The orthotropic plates which have the arbitrary boundary condition are realized by the way of arranging three sets of. In section 4 the analysis of the stiffened plate can be found and seen how well they. Application of the orthotropic plate theory to garage. This paper develops finite element techniques for applicability to plane stress problems and plate problems involving orthotropic materials such as wood and plywood. Applications to limited examples show that the methods have merit especially if means of handling very large systems of. Study the effect of thermal gradient on transverse vibration. Hence 4 is the amplitude of the total normal load applied to the plate per unit area and directed along y. Consider a clamped narrow rectangular orthotropic plate of length, width, and thickness, subjected to a uniformly distributed shear load per length figure 1. A new theory, which involves only two unknown functions and yet takes into account shear deformations, is presented for orthotropic plate analysis.

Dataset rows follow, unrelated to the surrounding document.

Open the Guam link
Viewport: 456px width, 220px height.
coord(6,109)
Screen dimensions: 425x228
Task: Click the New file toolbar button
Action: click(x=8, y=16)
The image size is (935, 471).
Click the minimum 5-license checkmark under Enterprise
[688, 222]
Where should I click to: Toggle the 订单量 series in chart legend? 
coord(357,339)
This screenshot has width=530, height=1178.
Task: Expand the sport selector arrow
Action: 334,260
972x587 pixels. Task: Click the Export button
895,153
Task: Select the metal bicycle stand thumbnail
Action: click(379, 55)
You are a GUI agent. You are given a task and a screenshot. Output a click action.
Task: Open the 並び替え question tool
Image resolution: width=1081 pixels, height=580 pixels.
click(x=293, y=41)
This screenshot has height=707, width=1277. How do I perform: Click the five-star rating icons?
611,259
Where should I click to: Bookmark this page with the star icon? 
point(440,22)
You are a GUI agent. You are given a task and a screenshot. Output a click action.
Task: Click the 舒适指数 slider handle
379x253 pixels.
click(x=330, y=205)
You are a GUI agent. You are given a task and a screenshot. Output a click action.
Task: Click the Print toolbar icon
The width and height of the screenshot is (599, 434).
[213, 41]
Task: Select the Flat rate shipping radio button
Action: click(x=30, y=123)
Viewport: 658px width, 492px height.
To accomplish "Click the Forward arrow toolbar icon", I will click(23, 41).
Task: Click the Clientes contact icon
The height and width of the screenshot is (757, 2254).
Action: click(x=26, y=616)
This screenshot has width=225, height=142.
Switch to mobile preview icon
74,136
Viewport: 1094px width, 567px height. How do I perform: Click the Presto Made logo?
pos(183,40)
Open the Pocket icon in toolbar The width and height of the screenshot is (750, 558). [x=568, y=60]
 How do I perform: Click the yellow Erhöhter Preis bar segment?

Schades design charts for rectangular plates are extended to the case where the boundary contour is clamped, which is almost totally incomplete in the afore mentioned charts. Manual for design, construction, and maintenance of. The second edition of the book includes details of developments in the design and construction of orthotropic type bridges. By continuous fiberreinforced laminates, the following is assumed. Langley research center langley station, hampton, va. Free vibration of orthotropic rectangular thin plates of constant thickness with two opposite edges clamped and one or two edges free is analyzed by generalized integral transform technique. Allowing for shear deformation in orthotropic plate theory proceedings of the institution of civil engineers, 483, pp.